[OBJECTIVE 1]
Using the film review below, decide whether each statement agrees with it: (a) The film opens in 1955 in a small town in Illinois. (b) Charles's ex-wife leaves their daughter with him so she can go help her father. (c) Charles escapes the restaurant by running out the front door. Answer yes or no for each, and quote the words from the film review that settle it.

[EXTRACT TO READ]
The film starts in 1955, in a small town in Illinois. There's a young couple making out in a truck, when unseen to them a large spaceship lands near town. When the boy goes home, there are some strange lights, a creepy shadow of a hand, a scream, and the film cuts to 1983, New York City. Charles is hanging out at home, when his ex-wife and daughter show up. His ex asks him to watch their kid, while she goes home for a few days to help her mother. When she doesn't come back for a couple of weeks, and he can't get a hold of her, he begins to seriously worry. He leaves his daughter with grandma, and drives out to the same small town we saw at the beginning of the film.


Everything still looks very 1950's. But that's the least of Charles worries, when he starts to ask around town, nobody has ever heard of his wife or her family. This seems extremely strange in a town so small. He's about to leave town, when his car breaks down. He stops for a bite to eat, when suddenly there's a laser blast and his car is blown up, and there's a mob outside the restaurant looking very menacing. He does the sensible thing and jumps out the back window, stealing a car from the lot, and begins to tear out of town. On his way out, he catches a glimpse of what looks like an alien, who shoots some kind of death ray, from his face no less, at him as he speeds away, only catching the tail of his car. This is one of the best scenes in the film, and a good set-up for what I hoped would be a fun flick the rest of the way.

[INFORMATION GIVEN]
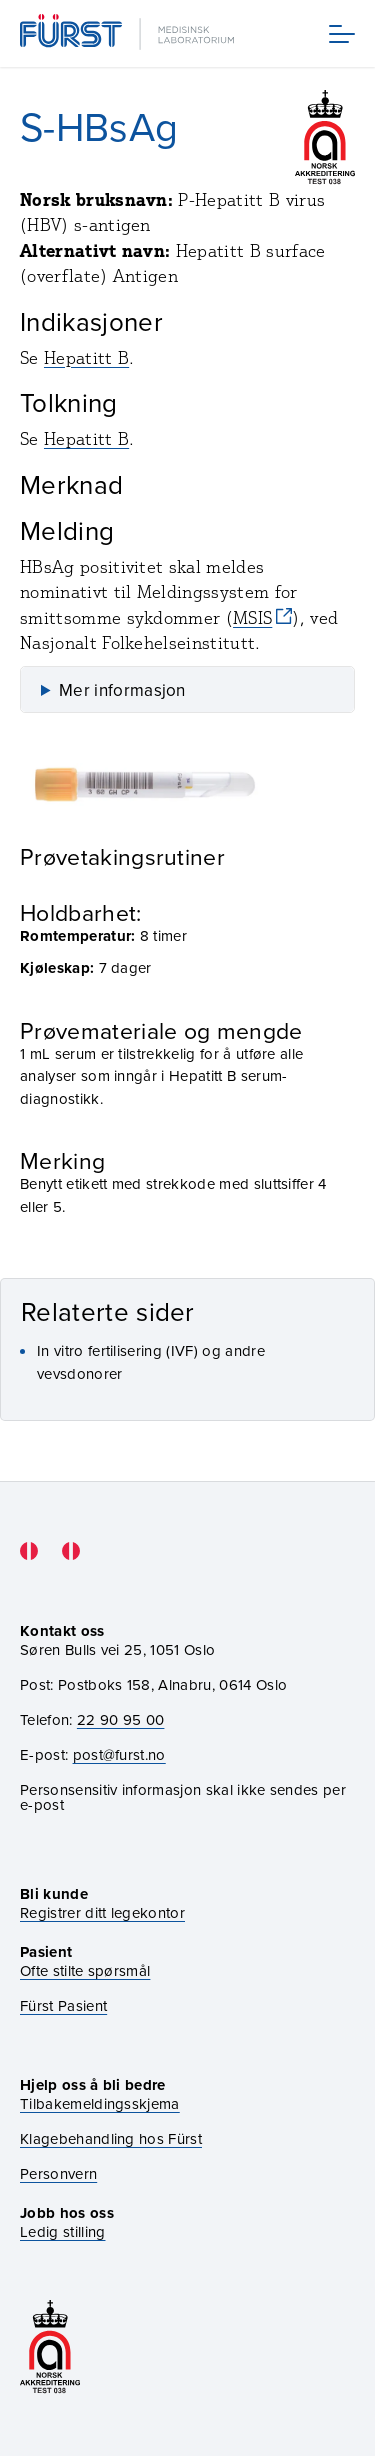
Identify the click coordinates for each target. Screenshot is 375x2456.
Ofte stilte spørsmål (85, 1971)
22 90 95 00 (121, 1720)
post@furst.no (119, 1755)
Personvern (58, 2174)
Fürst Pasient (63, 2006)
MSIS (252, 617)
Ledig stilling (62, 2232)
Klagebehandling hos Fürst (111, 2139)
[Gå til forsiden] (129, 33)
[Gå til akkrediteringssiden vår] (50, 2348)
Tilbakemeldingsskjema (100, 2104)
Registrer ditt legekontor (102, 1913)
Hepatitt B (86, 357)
* * *
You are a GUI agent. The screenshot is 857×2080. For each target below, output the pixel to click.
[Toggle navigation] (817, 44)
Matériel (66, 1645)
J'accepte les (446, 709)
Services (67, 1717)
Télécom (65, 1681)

[OBJECTIVE 2]
Please repeat the rows from the line with "You are a GUI" up to and including the line with "Télécom (65, 1681)".

[TASK RESULT 1]
(a) Yes: "The film starts in 1955, in a small town in Illinois."
(b) No: "she goes home for a few days to help her mother."
(c) No: "jumps out the back window"

[TASK RESULT 2]
You are a GUI agent. The screenshot is 857×2080. For each target below, output the pixel to click.
[Toggle navigation] (817, 44)
Matériel (66, 1645)
J'accepte les (446, 709)
Services (67, 1717)
Télécom (65, 1681)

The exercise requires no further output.